Esas No: 2021/19293
Karar No: 2022/3829
Karar Tarihi: 22.06.2022
Yargıtay 3. Ceza Dairesi 2021/19293 Esas 2022/3829 Karar Sayılı İlamı
3. Ceza Dairesi 2021/19293 E. , 2022/3829 K."İçtihat Metni"
Mahkemesi :Ceza Dairesi
İlk Derece Mahkemesi : Mersin 7. Ağır Ceza Mahkemesinin 15.05.2018 tarih ve 2017/180 - 2018/276 sayılı kararı
Suç : Silahlı terör örgütüne üye olma
Hüküm : CMK'nın 223/2-e maddesi uyarınca takdiren beraatine ilişkin hükmün kaldırılarak TCK'nın 314/2, 3713 sayılı Kanunun 5/1, TCK’nın 62, 53/1-2-3, 58/9, 63 maddeleri uyarınca mahkumiyet
Bölge adliye mahkemesince verilen hüküm temyiz edilmekle;
Temyiz edenin sıfatı, başvurunun süresi, kararın niteliği ve temyiz sebebine göre dosya incelendi, gereği düşünüldü;
Temyiz talebinin reddi nedenleri bulunmadığından işin esasına geçildi;
Vicdani kanının oluştuğu duruşma sürecini yansıtan tutanaklar, belgeler ve gerekçe içeriğine göre yapılan inceleme sonunda;
Ayrıntıları Dairemizin 09.04.2018 tarih ve 2018/125 esas 2018/1049 karar sayılı kararında belirtildiği üzere;
CMK'nın 188/1. maddesinde; "Duruşmada, hükme katılacak hakimler ve cumhuriyet savcısı ile zabıt katibinin ve kanunun zorunlu müdafiiliği kabul ettiği hallerde müdafiinin hazır bulanması şarttır." şeklinde duruşmada hazır bulunması gerekenler gösterilirken "zorunlu müdafiiyi" mahkeme heyetinden saymıştır.
CMK'nın 289. maddesinin 1-a-e bendlerinde, kanuna kesin aykırılık halleri içinde, "mahkemenin kanuna uygun olarak teşekkül etmemiş olması ile Cumhuriyet savcısı veya duruşmada kanunen mutlaka hazır bulunması gereken kişilerin yokluğunda duruşma yapılması" gösterilmiştir. Temyiz denetiminde bu madde kapsamındaki hukuka aykırılıklar temyiz kapsamında gösterilmiş olmasa da resen incelenecektir. (CMK 289/1)

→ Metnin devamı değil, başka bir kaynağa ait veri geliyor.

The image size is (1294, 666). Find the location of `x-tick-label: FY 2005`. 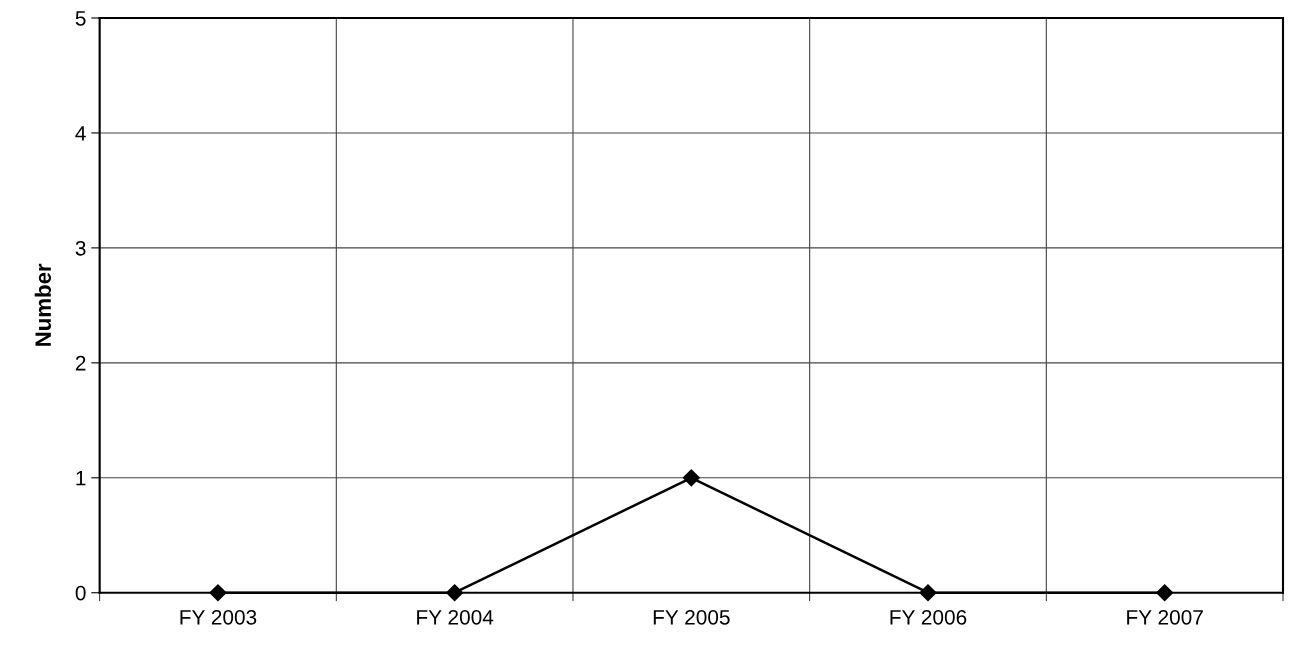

Bu açıklamalar doğrultusunda, somut olayda;
Silahlı terör örgütü üyeliği suçundan yargılanan sanığın, yargılama aşamasında; mütala verildiği celse kendisinin ve ya müdafiisinin bulunmadığı gibi CMK'nın 156 maddesi gereğince re’sen müdafii görevlendirilmeyerek bulunduğu hal nedeniyle, delillere erişme ve savunma hazırlama imkanları itibariyle çelişmeli yargılamanın gereği olan “silahların eşitliği” ilkesinin ve Anayasanın 36, Avrupa İnsan Hakları Sözleşmesinin 6. maddeleri ile teminat altına alınan adil yargılama hakkının ihlali sonucunu doğuracak biçimde, adaletin selameti açısından gerekli olan müdafiinin hukuki yardımından yararlandırılmadan yargılama yapılıp sorgusu tespit edilmek ve hüküm kurulmak suretiyle savunma hakkının kısıtlanması yukarıda izah edilen mevzuat ile CMK'nın 188/1 ve 289/1-a-e maddelerine muhalefet edilmesi,
Kanuna aykırı, sanık müdafinin temyiz istemi bu itibarla yerinde görüldüğünden, hükmün bu nedenlerle BOZULMASINA, 28.02.2019 tarihinde yürürlüğe giren 20.02.2019 tarih ve 7165 sayılı Kanunun 8. maddesiyle değişik 5271 sayılı Kanunun 304/1. maddesi gereği dosyanın Adana Bölge Adliye Mahkemesi 2. Ceza Dairesine gönderilmek üzere Yargıtay Cumhuriyet Başsavcılığına TEVDİİNE, 22.06.2022 tarihinde oy birliğiyle karar verildi.